Effects of the restraining order

When issued, a work place violence restraining order requires the restrained person:

  1. To stop contacting the employee, house hold members of the employee and other employees.
  2. To maintain physical distance from the employee, his or her family members, or other employees.
  3. To keep away from certain places such as the employee’s place of work, or the employee’s children’s schools.
  4. Not to own a gun or possess one.

Failure to obey these and other orders listed in the restraining order could result in fines or jail time. If the restrained person is an immigrant, he or she could be faced with deportation.

As the employer, you must file the following forms to get the restraining order:

  • CM-010-Civil Case Cover Sheet
  • WV-100-Petition for Orders to Stop Workplace Violence
  • CLETS-001-Confidential CLETS Information
  • WV-109-Notice of Court Hearing
  • WV-110-Temporary Restraining Order
  • L-0889-Declaration Re: Notice of Temporary Restraining Order

If you need to get protection for several employees, you must fill separate forms for all of them. You will be charged a filing fee if your office is not a government agency.

Temporary restraining order

If you ask for a temporary restraining order, the judge will decide on it within 24 hours or on the spot. You should notify the restrained person about your intention to file for a temporary restraining order. If you cannot do so, fill in “Declaration Re: Notice of Temporary Restraining Order (L-0889)” to explain to the judge why you failed to give notice.

Serving the papers

Get a server to serve the restrained person with copies of all the papers filed. The server should be anyone above 18. He or she should deliver the papers in person.

After serving, the server should fill the Proof of Personal Service (WV-200) and file it in court.

Restraining Order after Hearing

This is also called a permanent restraining order and is usually issued after the court hearing. The “permanent” restraining order is valid for 3 years. If the threat persists, it can be renewed at the end of the 3 years.

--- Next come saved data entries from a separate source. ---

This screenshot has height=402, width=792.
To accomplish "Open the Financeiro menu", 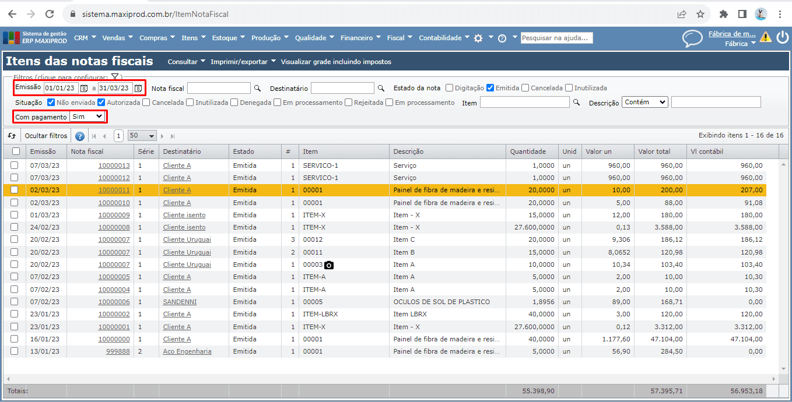I will tap(360, 38).
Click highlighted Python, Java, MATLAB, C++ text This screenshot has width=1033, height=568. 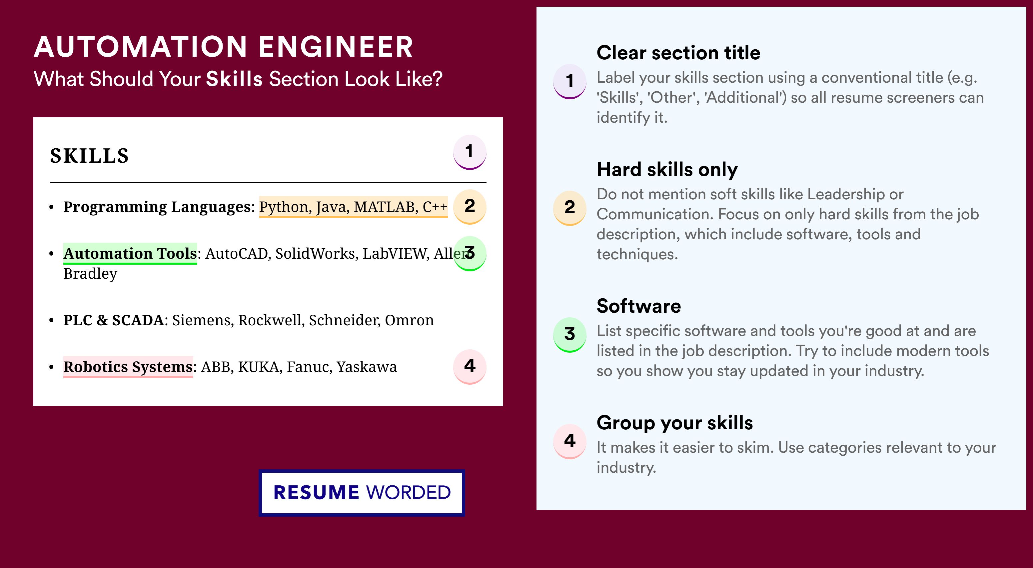click(353, 207)
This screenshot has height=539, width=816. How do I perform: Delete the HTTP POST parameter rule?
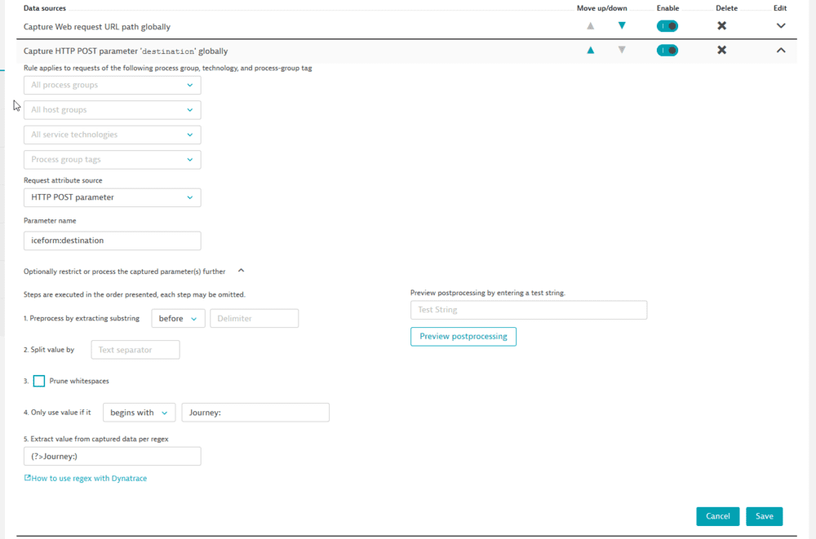pyautogui.click(x=721, y=51)
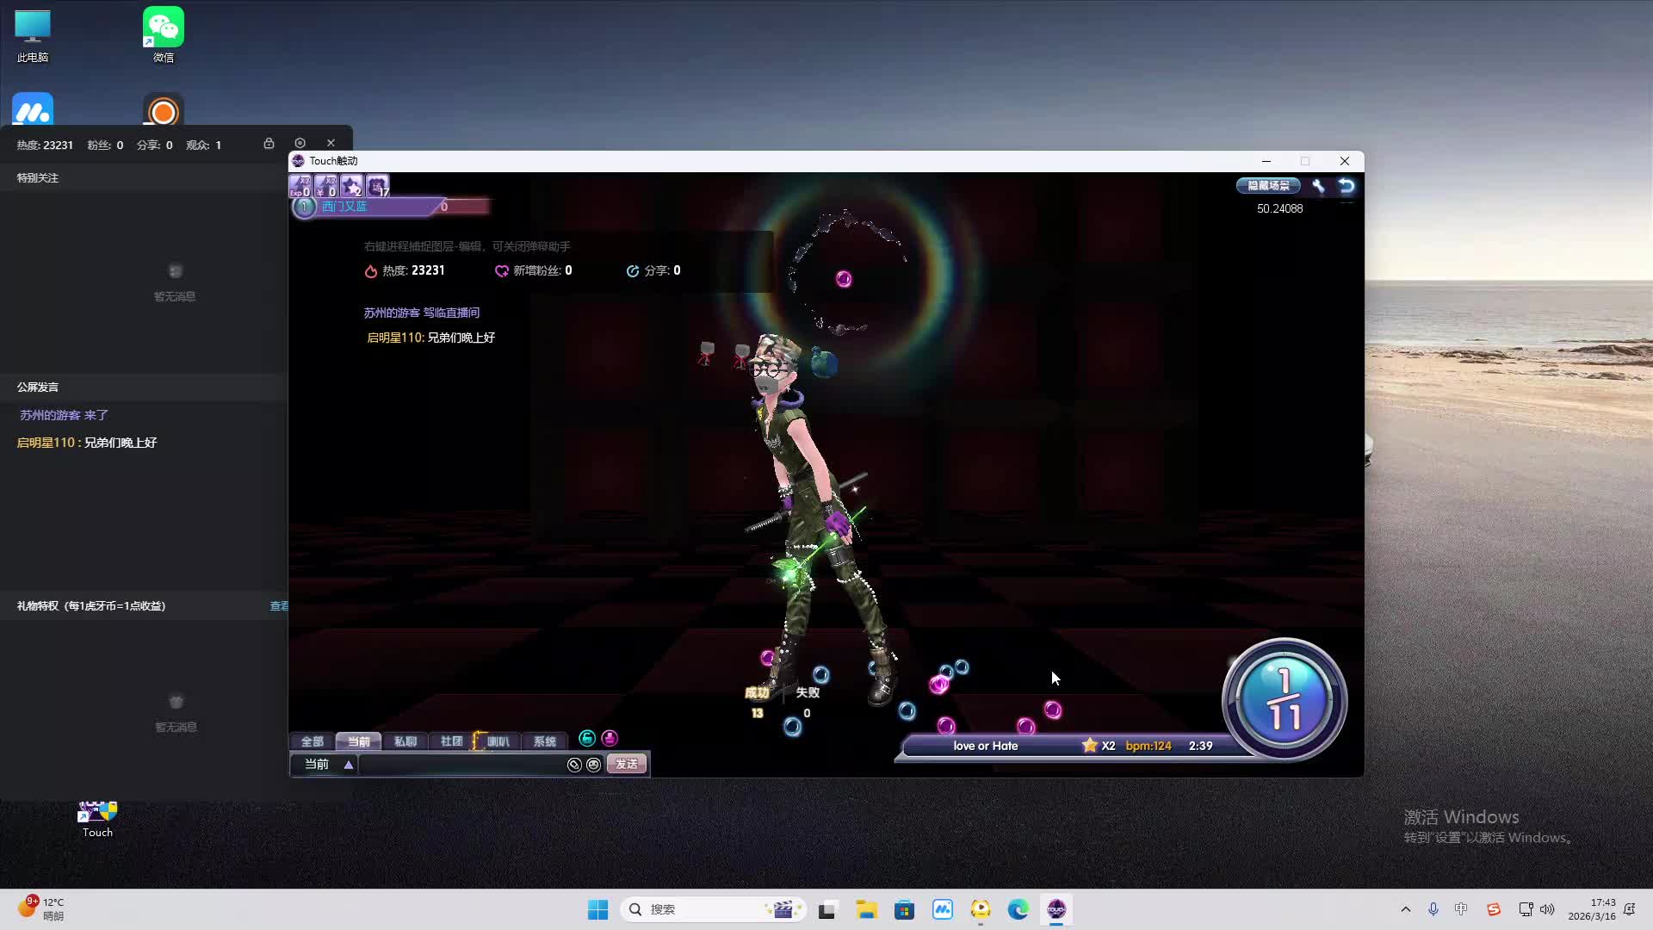
Task: Switch to the 系统 chat tab
Action: point(544,741)
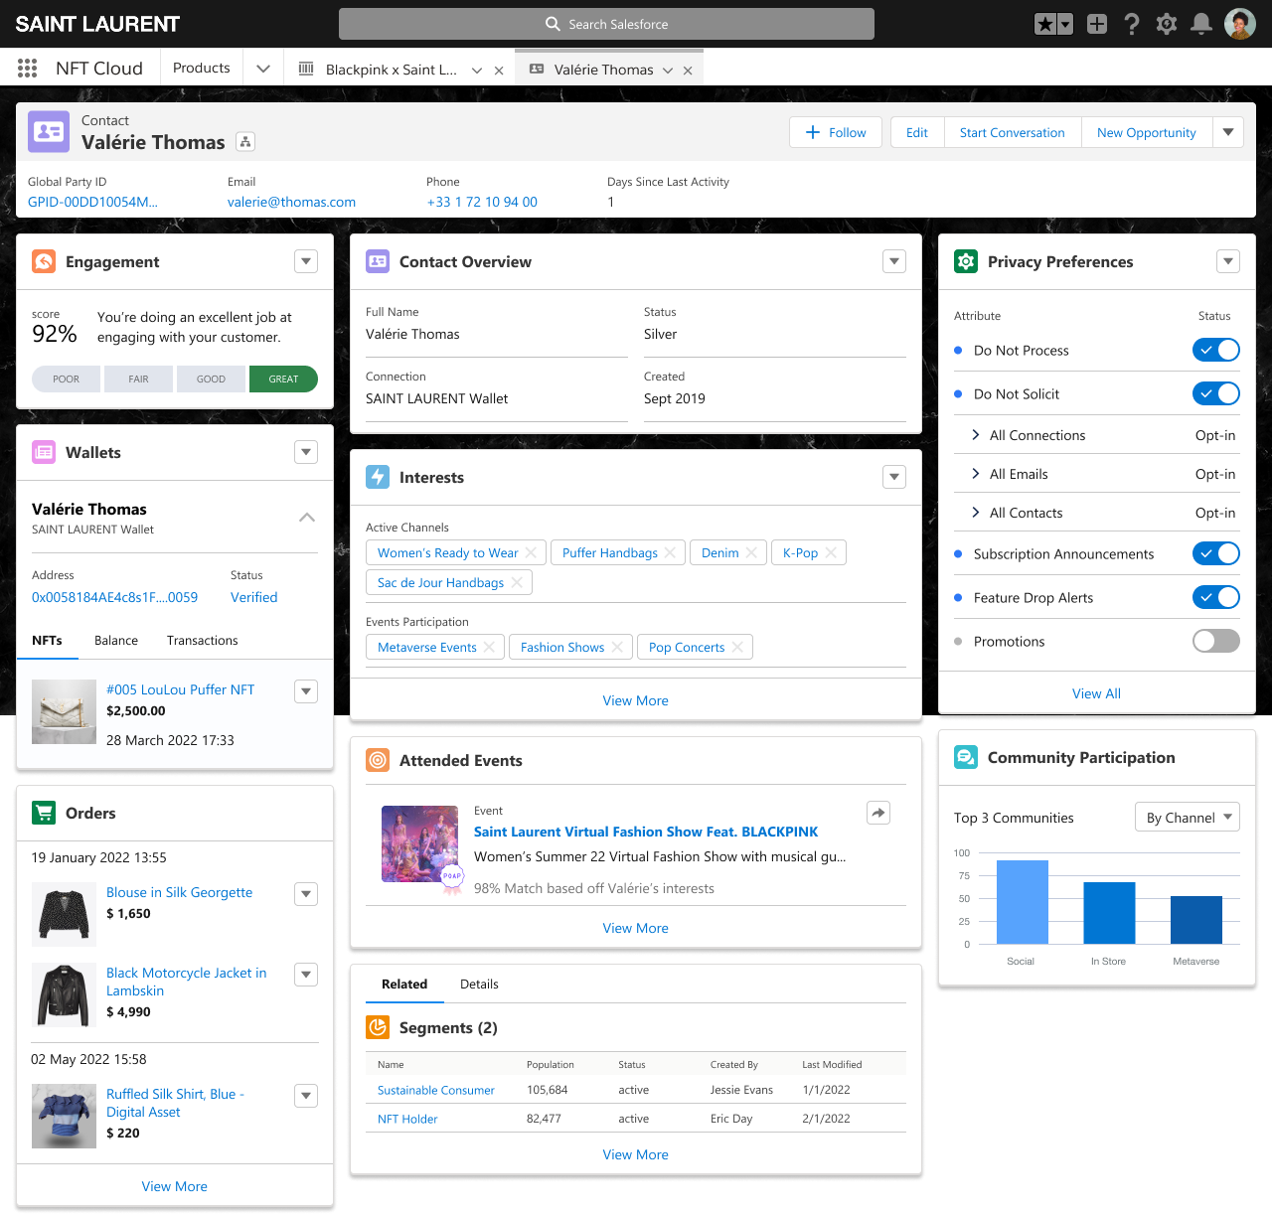Disable the Do Not Process toggle
Screen dimensions: 1272x1215
[1215, 350]
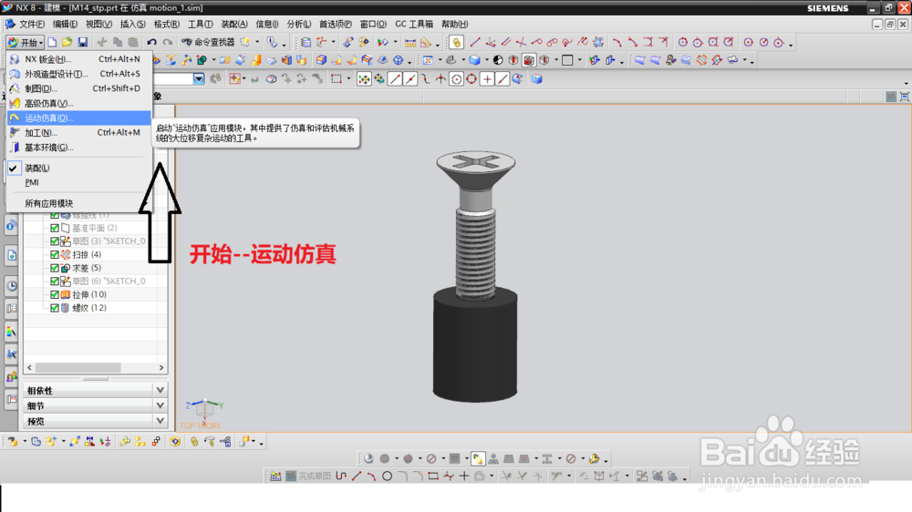Viewport: 912px width, 512px height.
Task: Click the Save icon in the toolbar
Action: [x=82, y=43]
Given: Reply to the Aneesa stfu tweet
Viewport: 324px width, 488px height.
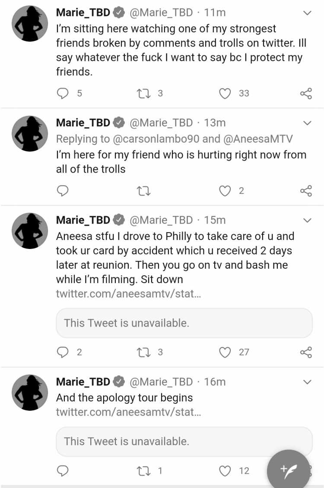Looking at the screenshot, I should [x=63, y=352].
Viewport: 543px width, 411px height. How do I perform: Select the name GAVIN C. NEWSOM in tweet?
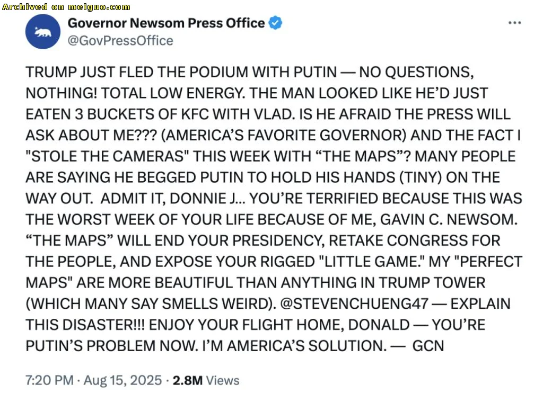449,220
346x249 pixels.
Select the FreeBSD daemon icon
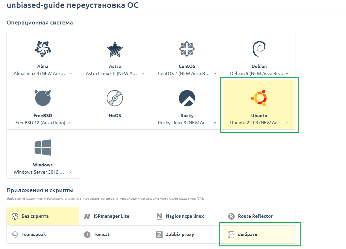click(x=43, y=98)
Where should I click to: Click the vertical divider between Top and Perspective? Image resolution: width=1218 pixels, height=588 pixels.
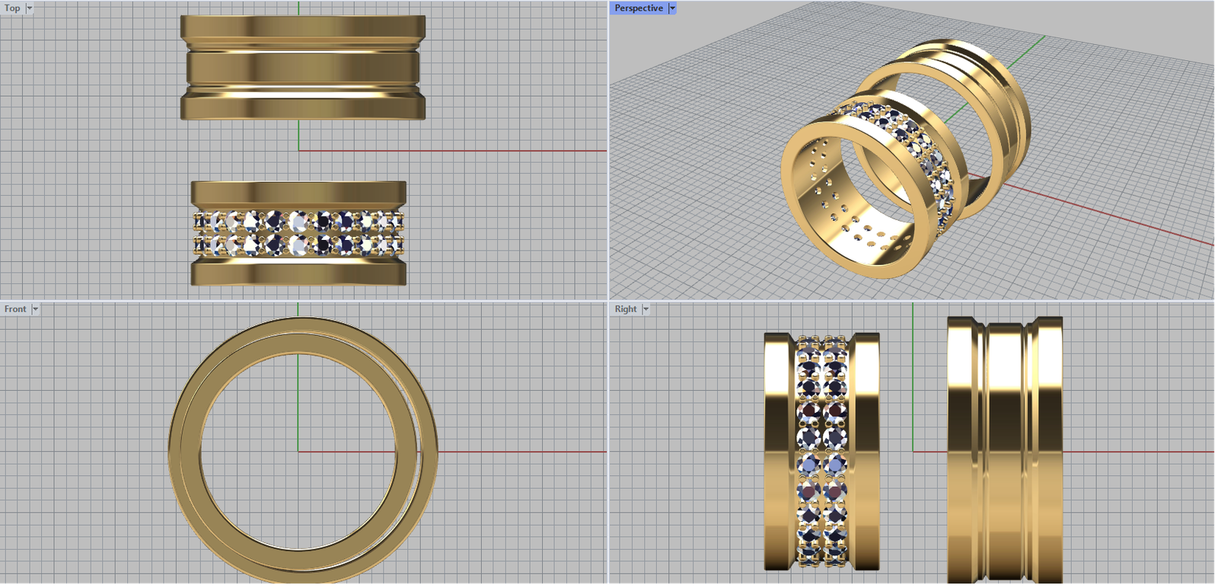click(x=608, y=152)
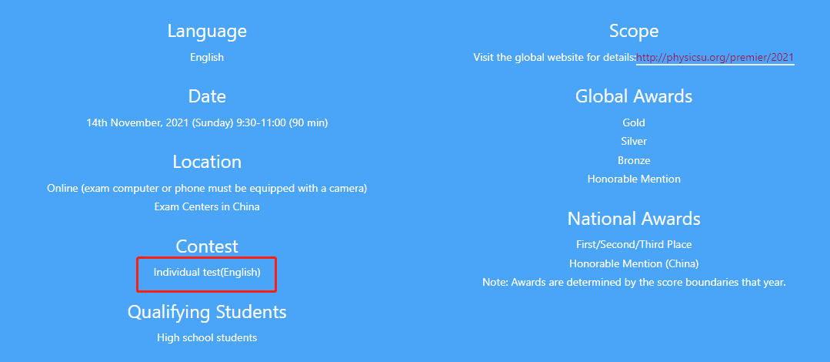Click the Qualifying Students heading
The height and width of the screenshot is (362, 830).
pos(207,312)
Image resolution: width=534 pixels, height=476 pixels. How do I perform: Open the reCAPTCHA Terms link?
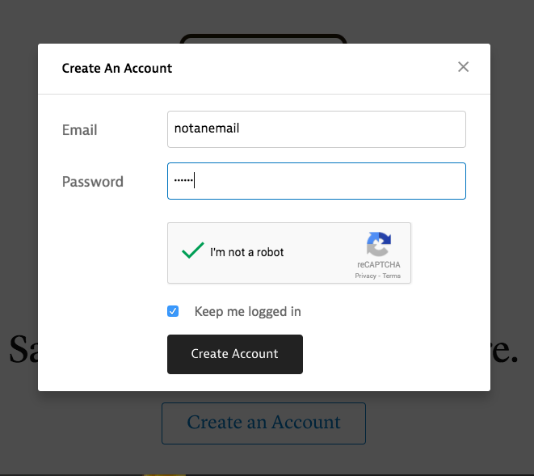click(x=391, y=276)

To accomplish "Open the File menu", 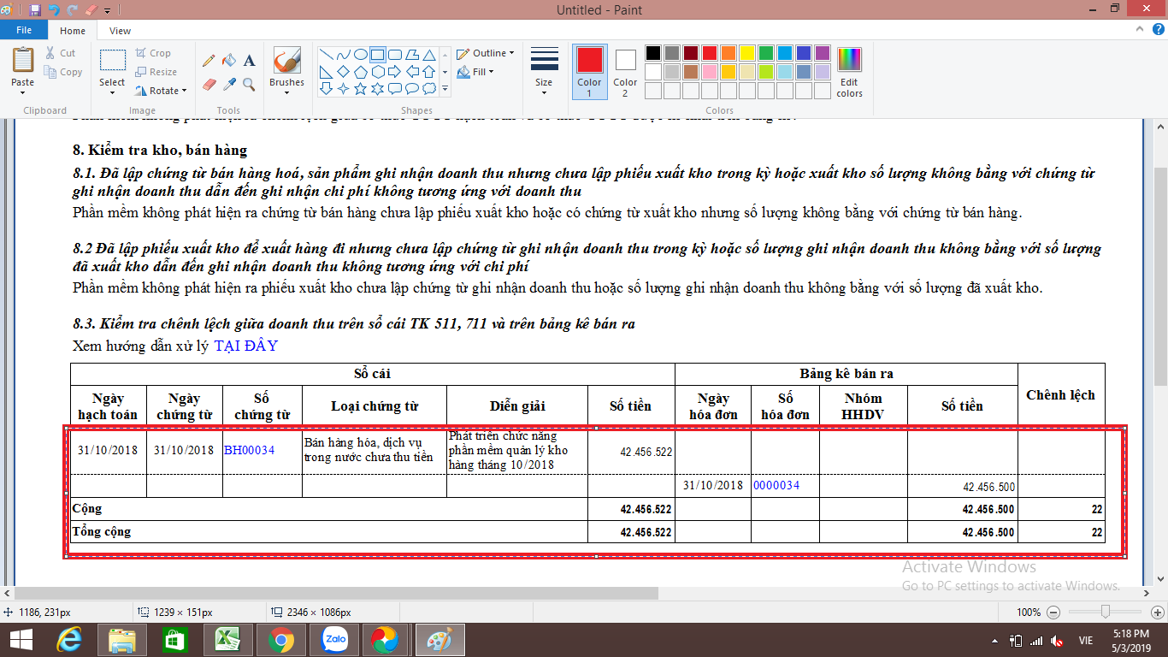I will tap(24, 31).
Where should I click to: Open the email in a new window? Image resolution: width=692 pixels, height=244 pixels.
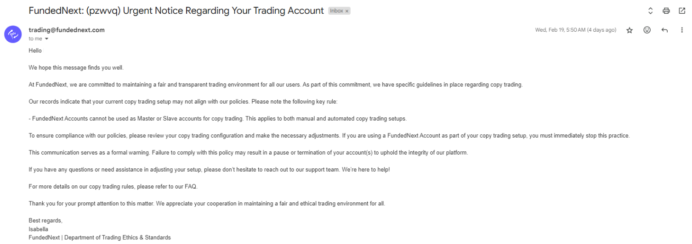[x=681, y=11]
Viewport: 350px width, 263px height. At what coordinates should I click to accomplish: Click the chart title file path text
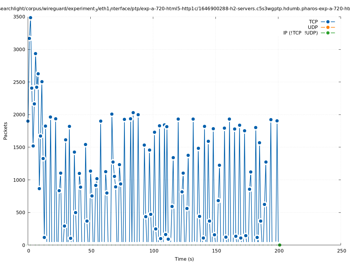[175, 9]
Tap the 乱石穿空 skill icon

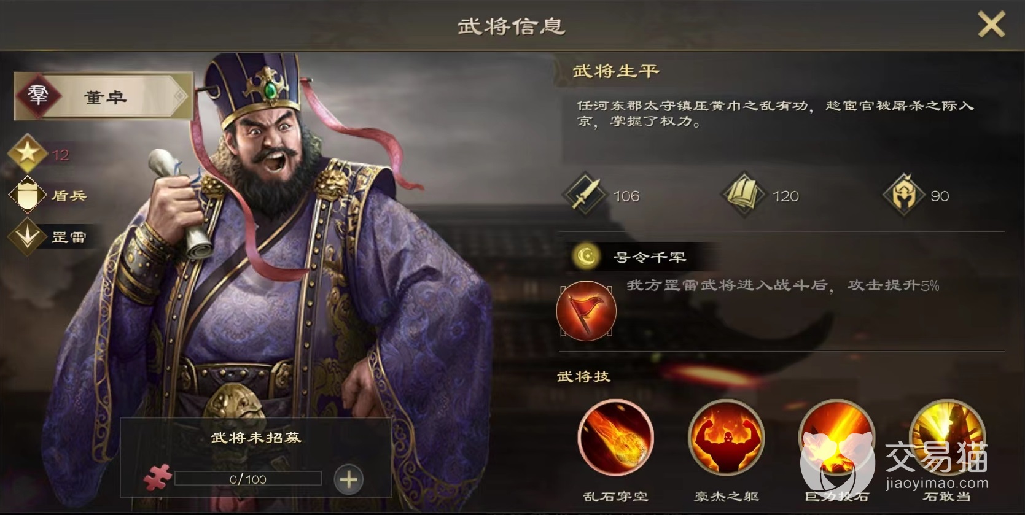[615, 438]
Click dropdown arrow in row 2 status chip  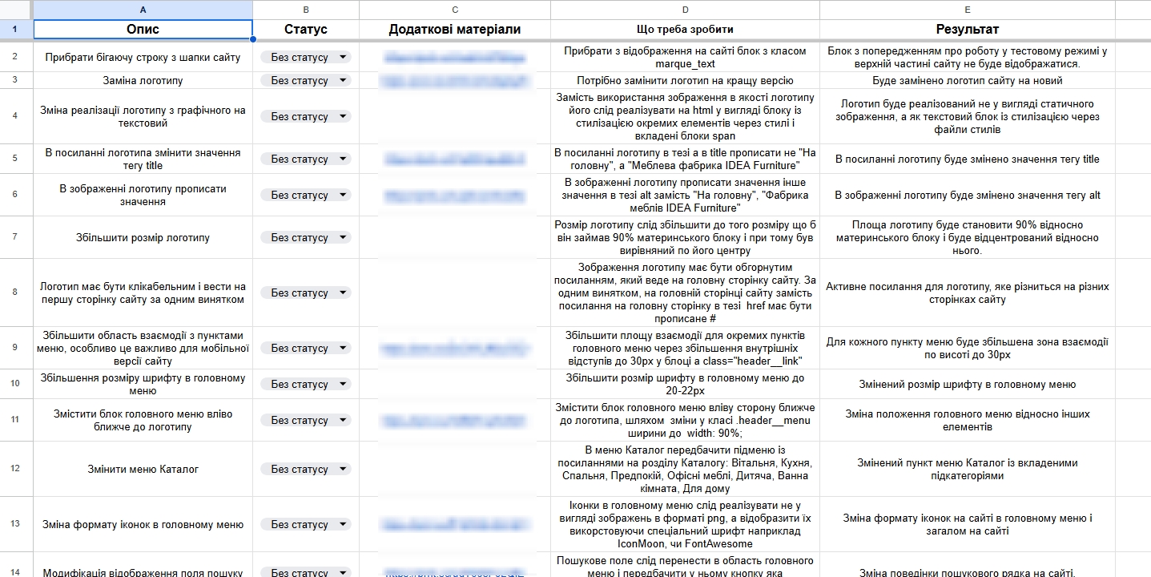click(343, 58)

When the judge issues a restraining order, it goes into CLETS, and is available statewide in all California law enforcement offices.

Note the following
  1. If you are getting the restraining order based on the information of others and not on what you have personally observed, fill in “Attached Declaration (MC-031)” and file it together with the other forms.
  2. Only serve the restrained person with conformed copies, which should be issued by the civil division clerk.
  3. On the court date, you (the employer) and employee/s, should appear in court. If you don’t go, the temporary order will expire and the judge will not enforce a permanent order.
  4. If the restrained person has challenged the court order, expect that his or her side of the story will come out in court.